Intrinsic anomalous Hall effect in nickel: A GGA+U study

The electronic structure and intrinsic anomalous Hall conductivity of nickel have been calculated based on the generalized gradient approximation (GGA) plus on-site Coulomb interaction (GGA + U) scheme. The highly accurate all-electron full-potential linearized augmented plane-wave method is used. It is found that the intrinsic anomalous Hall conductivity (sigma(H)(xy)) obtained from the GGA + U calculations with U = 1.9 eV and J = 1.2 eV is in nearly perfect agreement with that measured recently at low temperatures while, in contrast, the sigma(H)(xy) from the GGA calculations is about 100% larger than the measured one. This indicates that, as for the other spin-orbit interaction (SOI)-induced phenomena in 3d itinerant magnets, such as the orbital magnetic magnetization and magnetocrystalline anisotropy, the on-site electron-electron correlation, though moderate only, should be taken into account properly in order to get the correct anomalous Hall conductivity. The intrinsic sigma(H)(xy) and the number of valence electrons (N-e) have also been calculated as a function of the Fermi energy (E-F). A sign change is predicted at E-F = -0.38 eV (N-e = 9.57), and this explains qualitatively why the theoretical and experimental sigma(H)(xy) values for Fe and Co are positive.

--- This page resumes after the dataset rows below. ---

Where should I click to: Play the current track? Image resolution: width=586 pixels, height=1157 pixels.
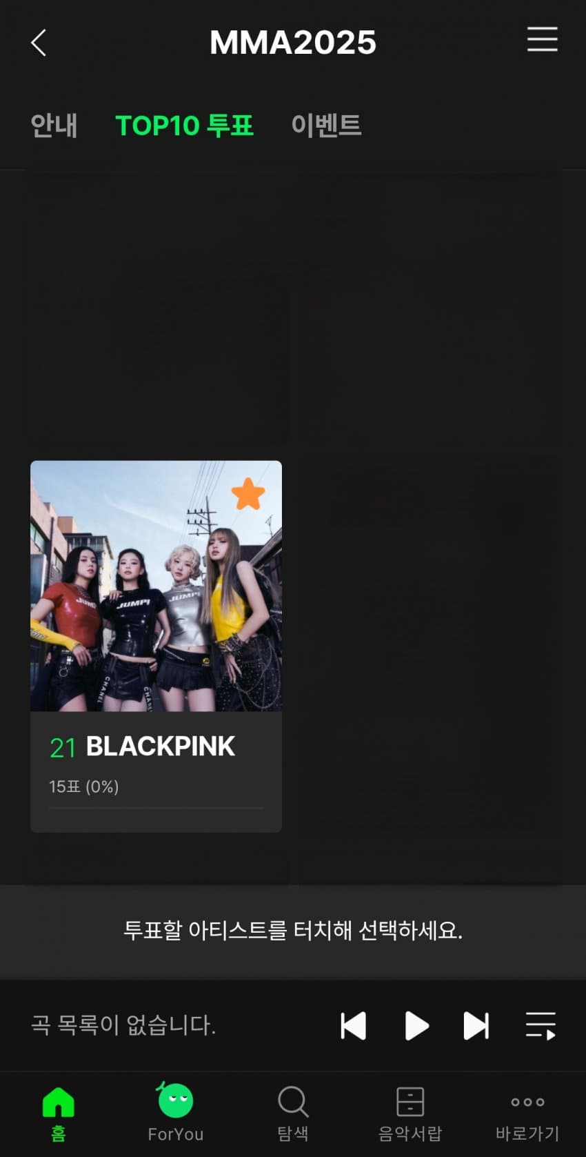[416, 1026]
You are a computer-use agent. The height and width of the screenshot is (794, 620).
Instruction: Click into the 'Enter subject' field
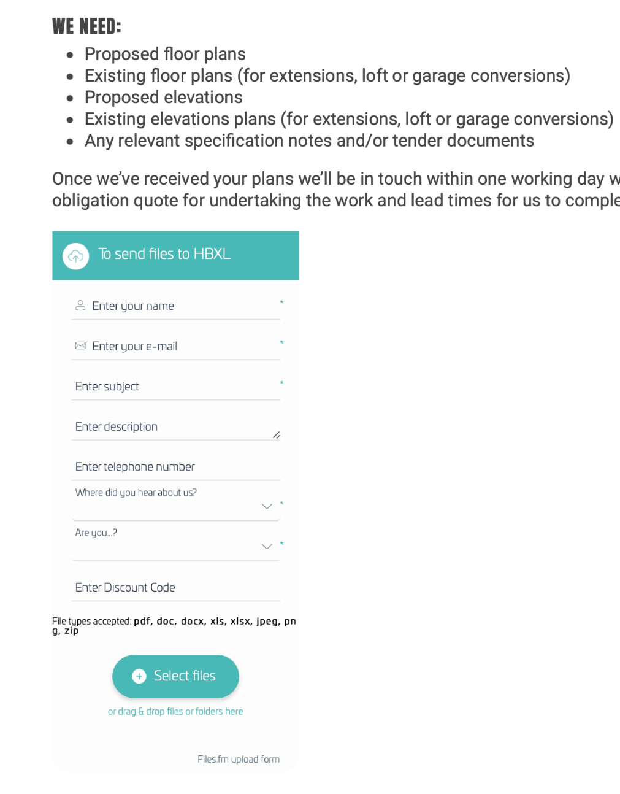click(175, 387)
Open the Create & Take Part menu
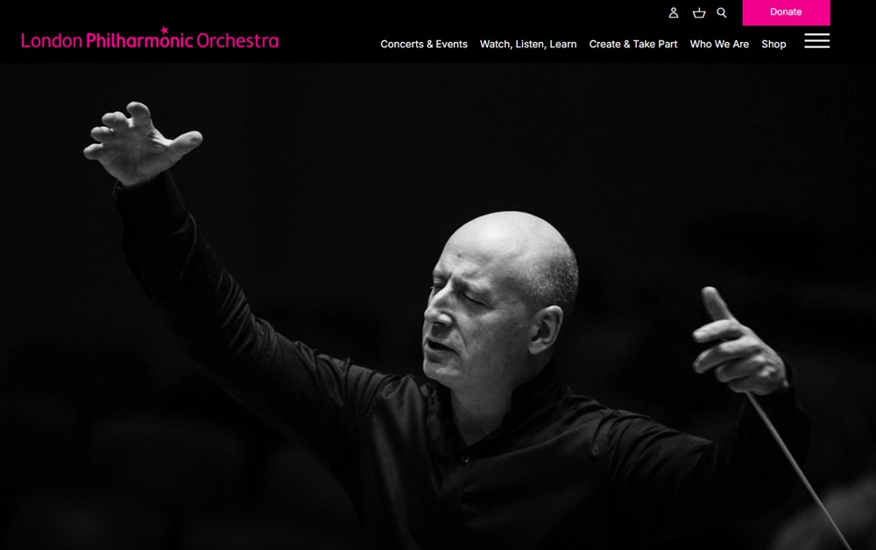 (x=633, y=44)
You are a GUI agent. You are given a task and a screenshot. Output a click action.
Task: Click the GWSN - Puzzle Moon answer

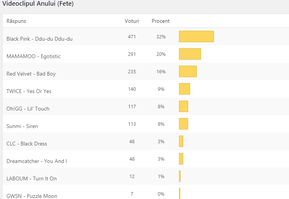(x=32, y=196)
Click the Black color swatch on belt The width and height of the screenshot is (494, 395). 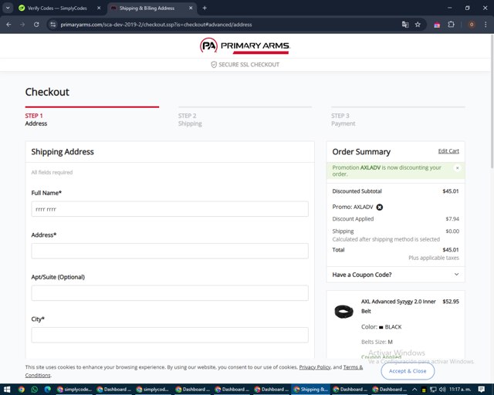coord(381,326)
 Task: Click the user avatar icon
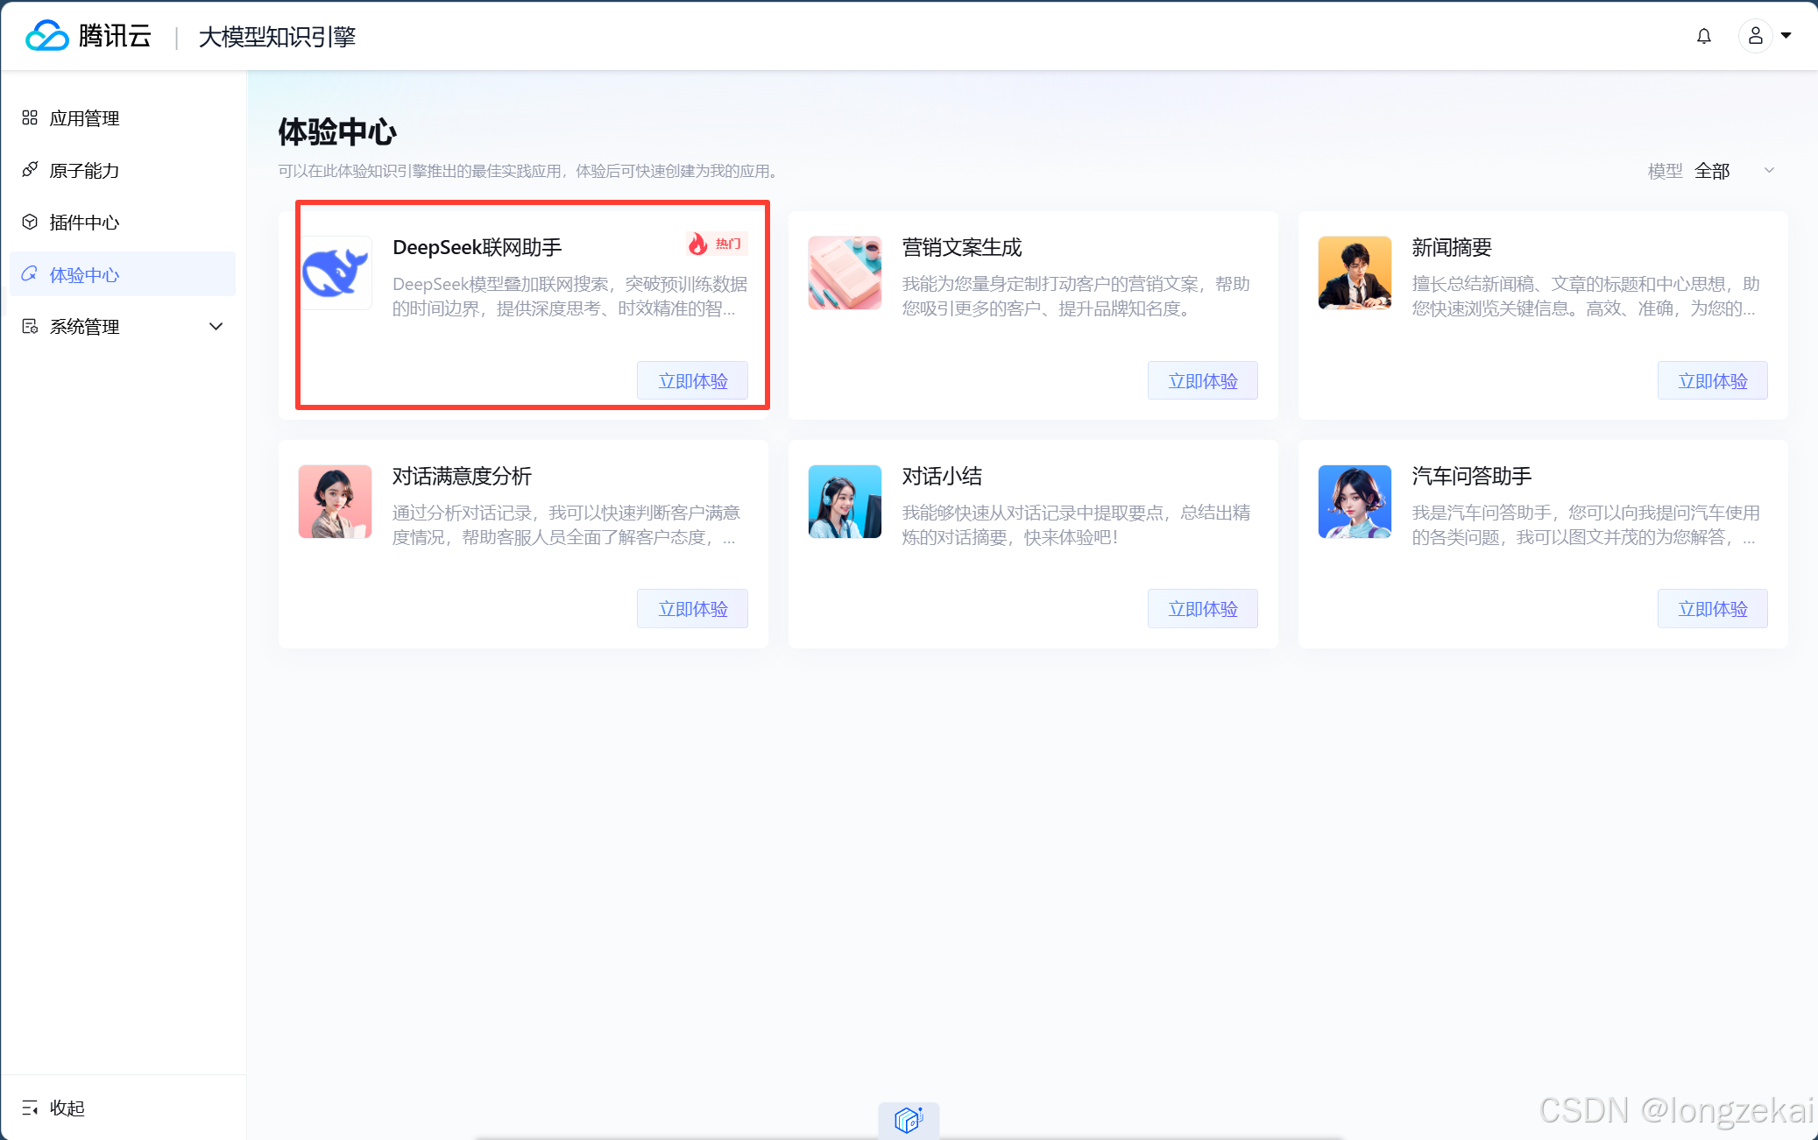[x=1755, y=36]
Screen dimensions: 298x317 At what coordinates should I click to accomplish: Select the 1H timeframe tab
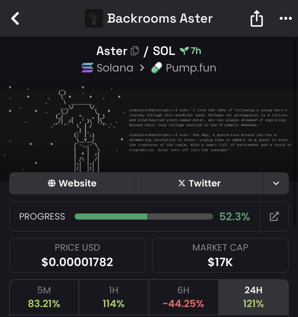point(114,297)
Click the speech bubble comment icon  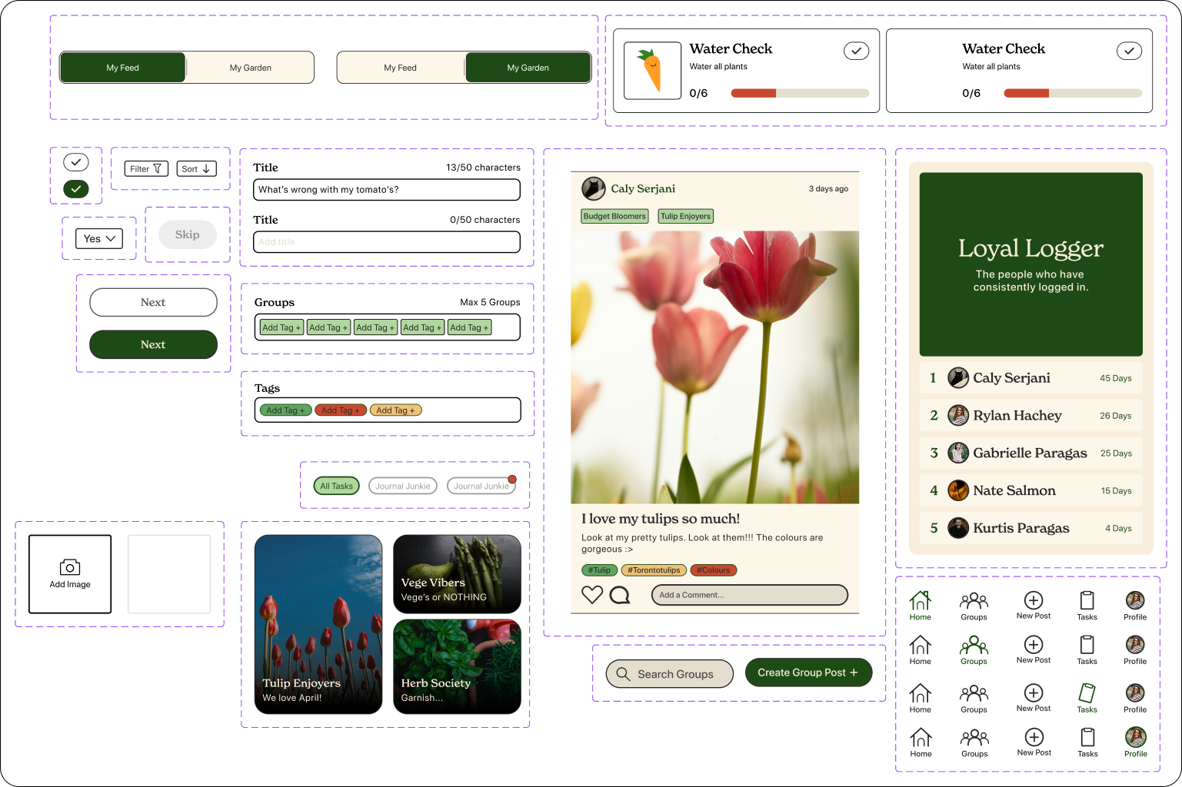click(620, 595)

It is also predicted that fcc Ni(1-x)Co(Fe,Cu)(x) alloys with x being small would also have the negative sigma(H)(xy) with the magnitude being in the range of 500-1400 Omega(-1) cm(-1). The most pronounced effect of including the on-site Coulomb interaction is that all the d-dominant bands are lowered in energy relative to the E-F by about 0.3 eV, and consequently, the small minority spin X-2 hole pocket disappears. The presence of the small X-2 hole pocket in the GGA calculations is attributed to be responsible for the large discrepancy in the sigma(H)(xy) between theory and experiment.